Here the young woman whispered in the other’s ear, so that it was impossible to catch a single word. The conversation recommenced, or rather finished by a sort of inference.

“So, your Adolphe is jealous?”

“Jealous of whom? We never leave each other, and that, in itself, is an annoyance. I can’t stand it. I don’t dare to gape. I am expected to be forever enacting the woman in love. It’s fatiguing.”

“Caroline?”

“Well?”

“What are you going to do?”

“Resign myself. What are you?

“Fight the customs office.”

This little trouble tends to prove that in the matter of personal deception, the two sexes can well cry quits.





DISAPPOINTED AMBITION.

I. CHODOREILLE THE GREAT.

A young man has forsaken his natal city in the depths of one of the departments, rather clearly marked by M. Charles Dupin. He felt that glory of some sort awaited him: suppose that of a painter, a novelist, a journalist, a poet, a great statesman.

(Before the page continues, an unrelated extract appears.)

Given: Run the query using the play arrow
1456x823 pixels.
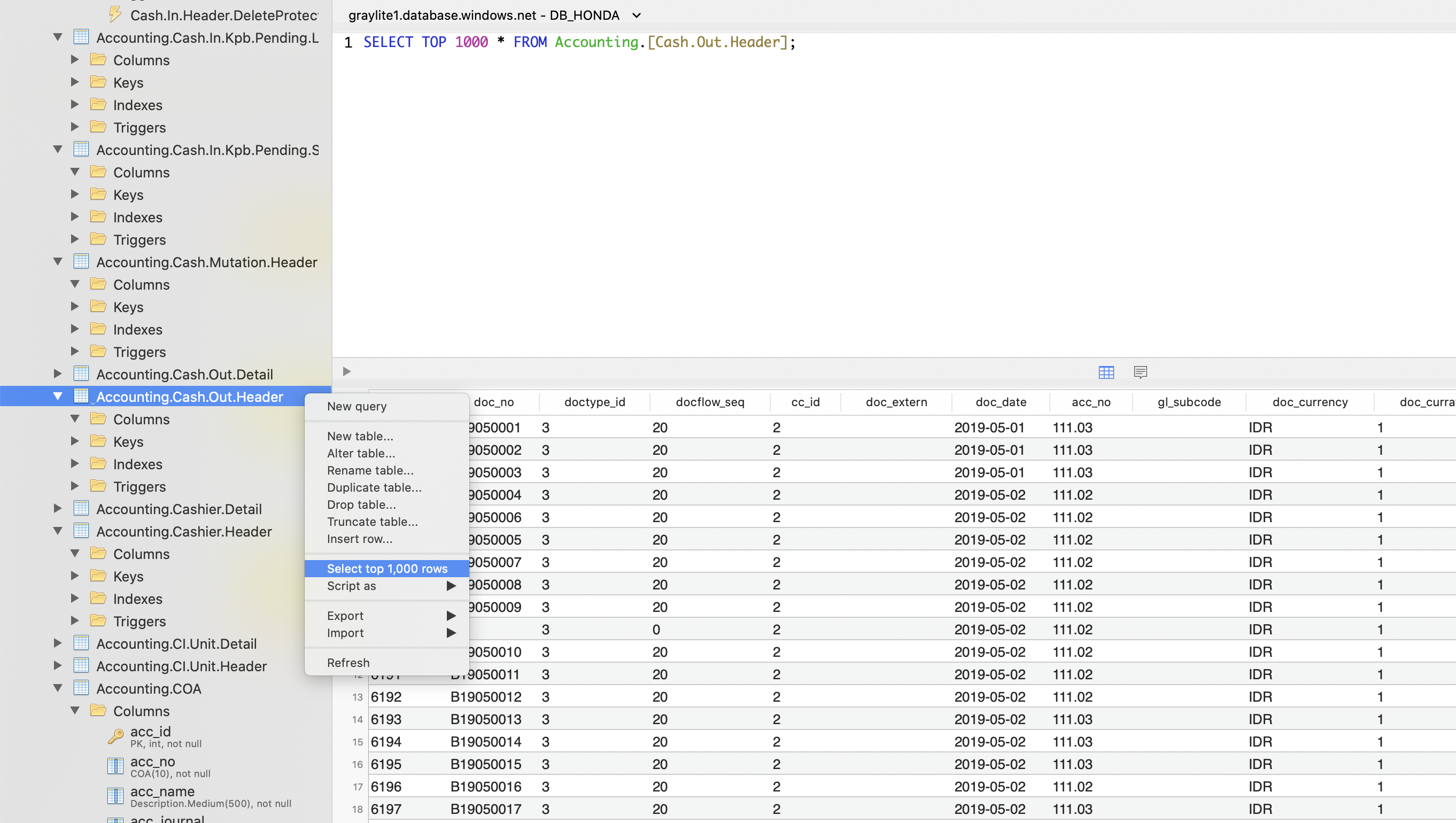Looking at the screenshot, I should [x=346, y=371].
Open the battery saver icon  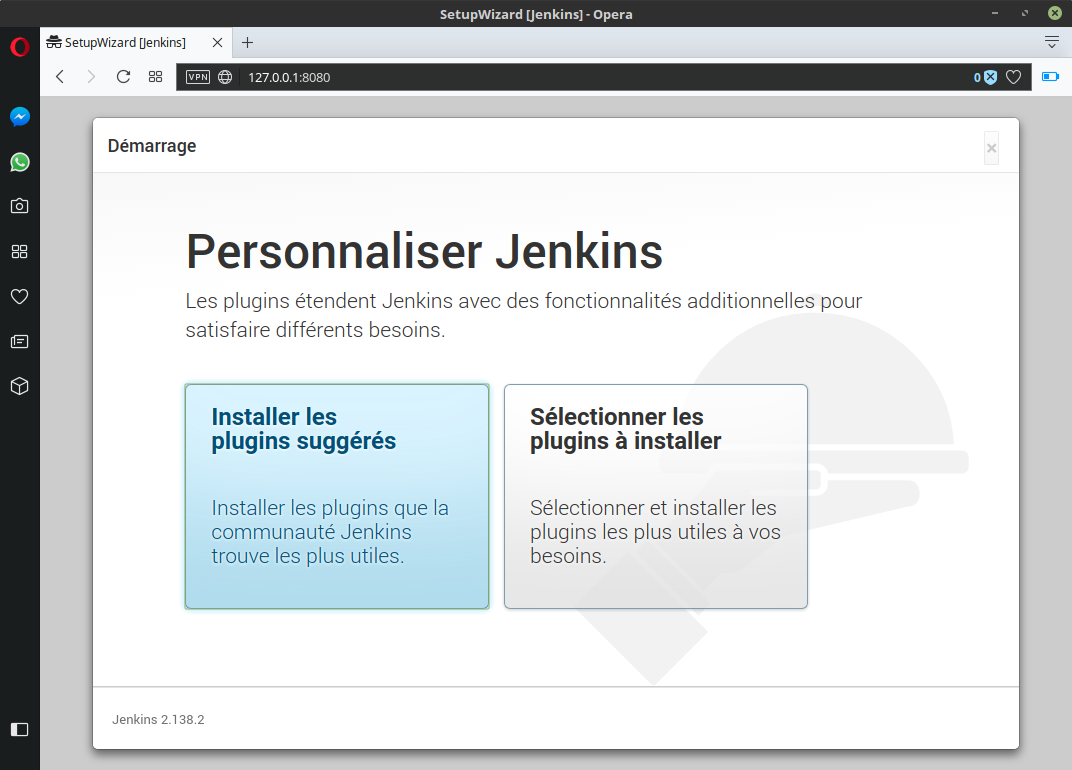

Young Adolphe de Chodoreille—that we may be perfectly understood—wished to be talked about, to become celebrated, to be somebody. This, therefore, is addressed to the mass of aspiring individuals brought to Paris by all sorts of vehicles, whether moral or material, and who rush upon the city one fine morning with the hydrophobic purpose of overturning everybody’s reputation, and of building themselves a pedestal with the ruins they are to make,—until disenchantment follows. As our intention is to specify this peculiarity so characteristic of our epoch, let us take from among the various personages the one whom the author has elsewhere called A Distinguished Provencal.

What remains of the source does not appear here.